Sou de um tempo em que o Theatro Municipal recebia 25, 26 óperas por ano. Quando era garoto, vi temporadas incríveis com grandes artista brasileiros e estrangeiros. Cresci nesse ambiente. E depois foi só diminuindo… Nos anos 1950, o Municipal do Rio era considerado um dos cinco melhores do mundo. Todos os cantores do planeta queriam vir para cá e para o Colón, de Buenos Aires. Hoje, infelizmente, não temos mais isso. Mas acho que Belo Horizonte está ótima nesse sentido. Tem tido montagens incríveis nos últimos tempos. É até mesmo melhor que o Rio de Janeiro.

Como está sendo para você a temporada de Um baile de máscaras?
Olha, fiquei tão satisfeito que gostaria de levar Um baile de máscaras para o Rio. Mas é complicado, porque é uma grande produção e tem toda uma logística. Essa montagem tem tido uma repercussão maravilhosa. Muita gente veio do Rio, de São Paulo, e não só os ‘‘operamaníacos’’. Acho que isso é um demonstrativo de que Minas precisa se valorizar mais. Mineiro é meio tímido e nas artes você não pode ser assim. E aqui tem exemplos maravilhosos, como o caso do Grupo Corpo, que viaja o mundo inteiro. Mas com companhia de dança isso fica mais fácil. No caso da ópera, por envolver muito mais gente, é difícil. Mas é hora de ter um reconhecimento maior do que é feito aqui.

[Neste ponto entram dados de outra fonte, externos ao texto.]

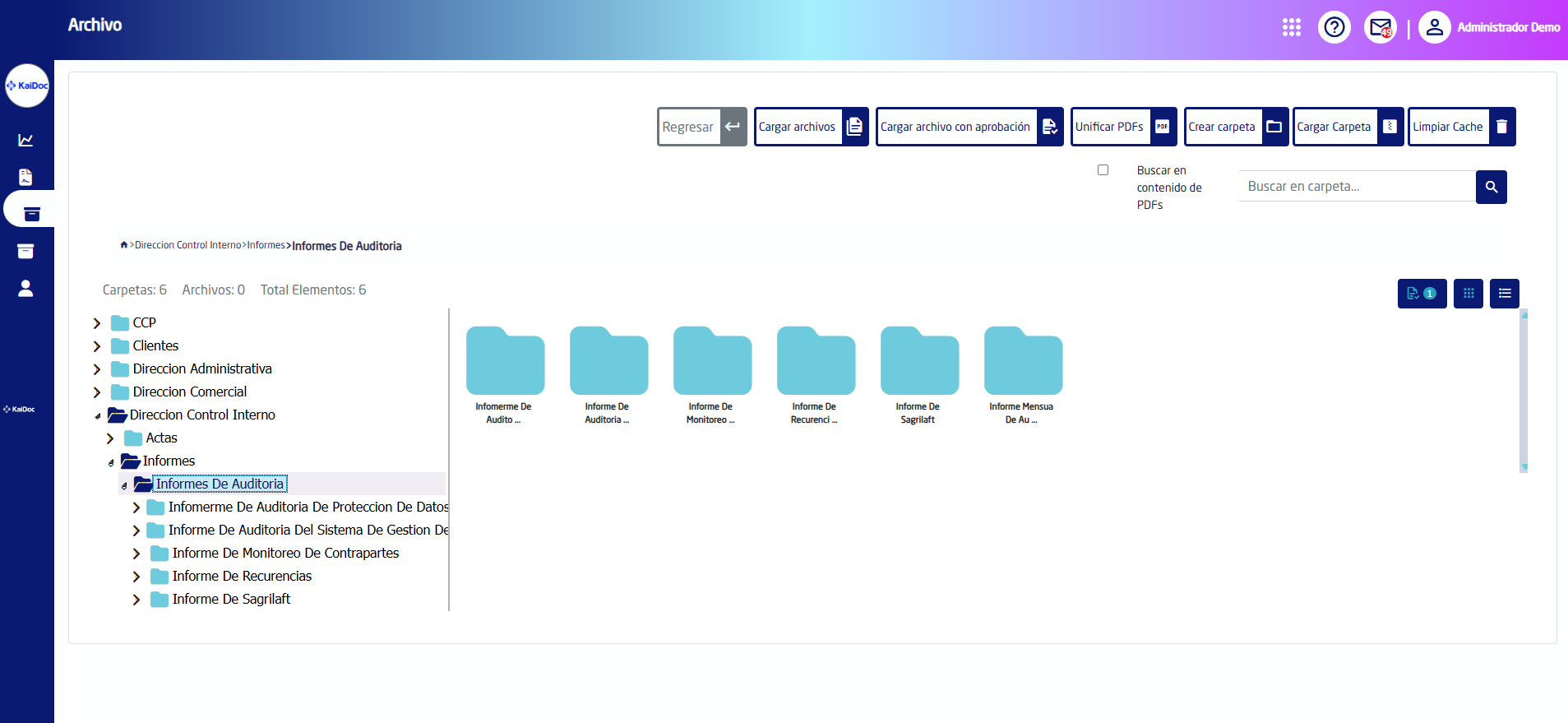Click the Cargar archivos button

(810, 127)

Arte sofisticada para multidões

Também é o responsável pelo recorde mundial de público de ópera, meio milhão de pessoas em Aida, de Verdi, apresentada na Quinta da Boa Vista, no Rio de Janeiro, em 1986. A produção foi  montada no Metropolitan Opera House de Nova York e ganhou o Grammy de Melhor Gravação de Ópera, em 1989, com Placido Domingo e Aprile Millo. “Lembro-me de que ela foi encenada num domingo, no mesmo dia da final do Campeonato Carioca, entre Flamengo e Vasco. Enquanto a ópera deu 500 mil pessoas, o Maracanã teve 65 mil”, gaba-se ele, que é o atual residente da Associação Brasileira de Artistas Líricos, presidente da Associação de Canto Coral do Rio de Janeiro e também da Ópera Brasil, projeto cultural que se propõe a ser a primeira escola do Brasil a formar artistas completos, com cursos de teatro, dança clássica e popular, artes circences e música (canto e instrumentos).

Produtor de filmes como Kuarup, de Ruy Guerra, e A grande arte, de Walter Moreira Salles, o ex-diplomata e economista comandou a abertura da Eco-92, o espetáculo Amazônia viva, no Maracanãzinho, que foi transmitido para 55 países. E quando questionado qual trabalho que mais o enche de orgulho, confessa que ainda não está em seu currículo. “Ainda tenho um sonho dourado que, infelizmente, não posso falar. Se Deus quiser, hei de realizá-lo. Não posso nem dar dica. É um sonho que tenho, que talvez seja até uma missão. A cultura tem uma importância que os nossos políticos não reconhecem. E acho que uma das minhas missões de vida talvez seja justamente trazer essa consciência para os nossos governantes”, conclui.